Exercise prompt:
In the actor-critic policy documentation below, why does serialize write a 32-byte structural fingerprint before the Equinox leaf data? Answer in one to three sentences.

Reading passage:
★ ★ ★ ★ ★ ★ ★
Skip to content

Abstract Actor Critic Policies

lerax.policy.AbstractActorCriticPolicy

Bases: AbstractPolicy[StateType, ActType, ObsType, MaskType]

Base class for stateful actor-critic policies.

Actor-critic policies map observations and internal states to actions, values, and new internal states.

Attributes:

Name Type Description
name eqx.AbstractClassVar[str]

The name of the policy.

action_space eqx.AbstractVar[AbstractSpace[ActType, MaskType]]

The action space of the policy.

observation_space eqx.AbstractVar[AbstractSpace[ObsType, Any]]

The observation space of the policy.

name instance-attribute

name: eqx.AbstractClassVar[str]

action_space instance-attribute

action_space: eqx.AbstractVar[
    AbstractSpace[ActType, MaskType]
]

observation_space instance-attribute

observation_space: eqx.AbstractVar[
    AbstractSpace[ObsType, Any]
]

serialize

serialize(path: str | Path) -> None

Serialize the model to the specified path.

Writes a 32-byte structural fingerprint followed by the Equinox leaf data, so deserialize can verify that the skeleton it builds matches what was saved.

Parameters:

Name Type Description Default
path str | Path

The path to serialize to. The .eqx suffix is appended if missing.

required

deserialize classmethod

deserialize[**Params, ClassType](
    path: str | Path,
    *args: Params.args,
    **kwargs: Params.kwargs,
) -> ClassType

Deserialize the model from the specified path.

The constructor arguments must reproduce the same static structure (class, hyperparameters, network shapes, activations, ...) that the model had when it was serialized. A 32-byte fingerprint stored in the file is verified before loading; mismatches raise ValueError instead of silently loading arrays into the wrong skeleton.

Parameters:

Name Type Description Default
path str | Path

The path to deserialize from.

required
*args Params.args

Additional arguments to pass to the class constructor.

()
**kwargs Params.kwargs

Additional keyword arguments to pass to the class constructor.

{}

Returns:

Type Description
ClassType

The deserialized model.

Raises:

Type Description
ValueError

If the structural fingerprint of the rebuilt skeleton does not match the one stored in the file.

__call__ abstractmethod

__call__(
    state: StateType,
    observation: ObsType,
    *,
    key: Key[Array, ""] | None = None,
    action_mask: MaskType | None = None,
) -> tuple[StateType, ActType]

Return the next action and new internal state given the current observation and internal state.

A key can be provided for stochastic policies. If no key is provided, the policy should behave deterministically.

Parameters:

Name Type Description Default
state StateType

The current internal state of the policy.

required
observation ObsType

The current observation.

required
key Key[Array, ''] | None

An optional JAX random key for stochastic policies.

None
action_mask MaskType | None

An optional action mask.

None

Returns:

Type Description
tuple[StateType, ActType]

The new internal state and the action to take.

reset abstractmethod

reset(*, key: Key[Array, '']) -> StateType

Return an initial internal state for the policy.

Parameters:

Name Type Description Default
key Key[Array, '']

A JAX random key for initializing the state.
★ ★ ★ ★ ★ ★ ★
Material supplied:
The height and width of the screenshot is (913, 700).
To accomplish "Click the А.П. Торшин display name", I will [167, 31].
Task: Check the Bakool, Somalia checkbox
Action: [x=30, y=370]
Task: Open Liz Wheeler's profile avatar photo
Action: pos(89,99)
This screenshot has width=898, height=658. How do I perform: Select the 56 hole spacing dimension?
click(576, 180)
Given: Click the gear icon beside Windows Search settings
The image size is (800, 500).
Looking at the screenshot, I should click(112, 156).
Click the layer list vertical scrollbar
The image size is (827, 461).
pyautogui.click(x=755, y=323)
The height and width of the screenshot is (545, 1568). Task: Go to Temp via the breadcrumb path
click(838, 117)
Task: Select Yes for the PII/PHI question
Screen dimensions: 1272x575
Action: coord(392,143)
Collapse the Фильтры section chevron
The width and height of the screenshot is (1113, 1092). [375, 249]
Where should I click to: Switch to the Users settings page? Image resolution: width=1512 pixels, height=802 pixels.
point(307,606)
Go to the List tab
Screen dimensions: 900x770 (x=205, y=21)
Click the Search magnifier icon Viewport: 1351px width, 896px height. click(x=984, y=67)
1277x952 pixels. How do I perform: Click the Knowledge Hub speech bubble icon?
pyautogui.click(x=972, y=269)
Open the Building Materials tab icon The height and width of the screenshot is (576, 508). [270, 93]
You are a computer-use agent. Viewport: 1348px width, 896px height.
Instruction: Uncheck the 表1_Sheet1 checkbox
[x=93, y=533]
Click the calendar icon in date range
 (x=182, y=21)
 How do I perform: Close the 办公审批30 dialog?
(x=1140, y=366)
★ ★ ★ ★ ★ ★ ★
Answer to this task:
The fingerprint lets deserialize check that the skeleton it builds matches the one that was saved. If they don't match, it raises ValueError instead of silently loading the arrays into the wrong skeleton.